Extracted from https://github.com/drdhaval2785/SanskritSorting/issues/7

@drdhaval2785 Could we please sort text with ; delimiters as well?

Input / Output

Because both as should go together: √1 as; √1 bhuj; √1 ci; √dā; √dhā; √dhāv; √gā; √gṛ; √hā; √hṛ; √kṛ (skṛ); √kṛt; √1 lī; √luṭh; √mā; √1 naś; √nu; √pā; √paś; √pat; √pṛ; √śās; √1 sidh; √śṛ; √1 stu; √1 tan; √1 ukṣ; √vā; √vap; √vid; √1 vṛ; √yu; √2 as; √aś;

Now if I have to replace ; with \n I get

| ī |
#√1 lī#

| u015b; |
#√aś;#

| ṛ |
#√śṛ#

| u1e5b) |
#√kṛ (skṛ)#

The thing is at the end I will have to convert \n back to ; but I will not get where I started, because there are several additional \n-s. So no luck. The √aś; can be manually cleaned up to √aś, but not √kṛ (skṛ) - it would have to remain such.

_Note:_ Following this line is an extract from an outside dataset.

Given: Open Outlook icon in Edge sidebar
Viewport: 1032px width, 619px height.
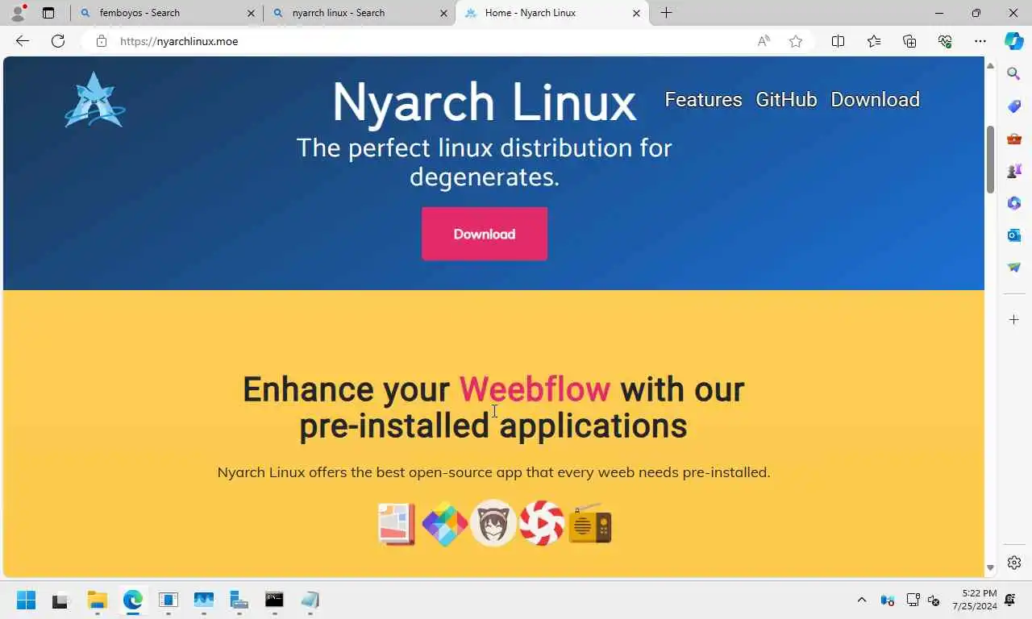Looking at the screenshot, I should pos(1014,235).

drdhaval2785 commented 9 years ago

tried in Whitney.php

drdhaval2785 commented 9 years ago

Provide SLP1 data.

Small sample data sorting is here

gasyoun commented 9 years ago
√1 as; √1 Buj; √1 ci; √dA; √DA; √DAv; √gA; √gf; √hA; √hf; √kf (skf); √kft; √1 lI; √luW; √mA; √1 naS; √nu; √pA; √paS; √pat; √pf; √SAs; √1 siD; √Sf; √1 stu; √1 tan; √1 ukz; √vA; √vap; √vid; √1 vf; √yu; √2 as; √aS;
drdhaval2785 commented 9 years ago

-gā (1), -dā (1), -dhā (1), -pā (1), -mā (1), -vā (1), -hā (1); -ci (1); -lī (1); -tu (1), -nu (1), -yu (1); -kṛ (1), -gṛ (1), -pṛ (1), -vṛ (1), -śṛ (1), -hṛ (1); -j (1), -ṭh (1), -t (2), -d (1), -dh (1), -n (1), -p (1), -v (1), -ś (3), -ṣ (1), -s (3),

| gā |

√gā

| dā |

√dā

| dhā |

√dhā

| pā |

√pā

| mā |

√mā

| vā |

√vā

| hā |

√hā

| ci |

√1 ci

| lī |

√1 lī

| tu |

√1 stu

| nu |

√nu

| yu |

√yu

| kṛ |

√kṛ (skṛ)

| gṛ |

√gṛ

| pṛ |

√pṛ

| vṛ |

√1 vṛ

| śṛ |

√śṛ

| hṛ |

√hṛ

| j |

√1 bhuj

| ṭh |

√luṭh

| t |

√pat

√kṛt

| d |

√vid

| dh |

√1 sidh

| n |

√1 tan

| p |

√vap

| v |

√dhāv

| ś |

√aś

√1 naś

√paś

| ṣ |

√1 ukṣ

| s |

√1 as

√2 as

√śās

drdhaval2785 commented 9 years ago

http://drdhaval2785.github.io/whitneyiast.txt Code at whitney.php sorted in paragraph as suggested and not in columns

gasyoun commented 9 years ago

Input: a; ā; i; ī; u; ū; ṛ; ṝ; ḷ; ḹ; e; ai; o; au; ṃ; ḥ; k; kh; g; gh; ṅ; c; ch; j; jh; ñ; ṭ; ṭh; ḍ; ḍh; ṇ; t; th; d; dh; n; p; ph; b; bh; m; y; r; l; v; ś; ṣ; s; h Output: ñ; ā; ī; ś; ū; a; i; ai; u; au; e; o; k; g; c; j; t; d; n; p; b; m; y; r; l; v; s; kh; gh; ch; jh; th; dh; ph; bh; ḍh; ṭh; ḍ; ḥ; ḷ; ḹ; ṃ; ṅ; ṇ; ṛ; ṝ; ṣ; ṭ

Do you think it is not strange that: e; ai; o; au is now ai; u; au; e? Does not make much logic. au; o; ai; e would make more sense, no?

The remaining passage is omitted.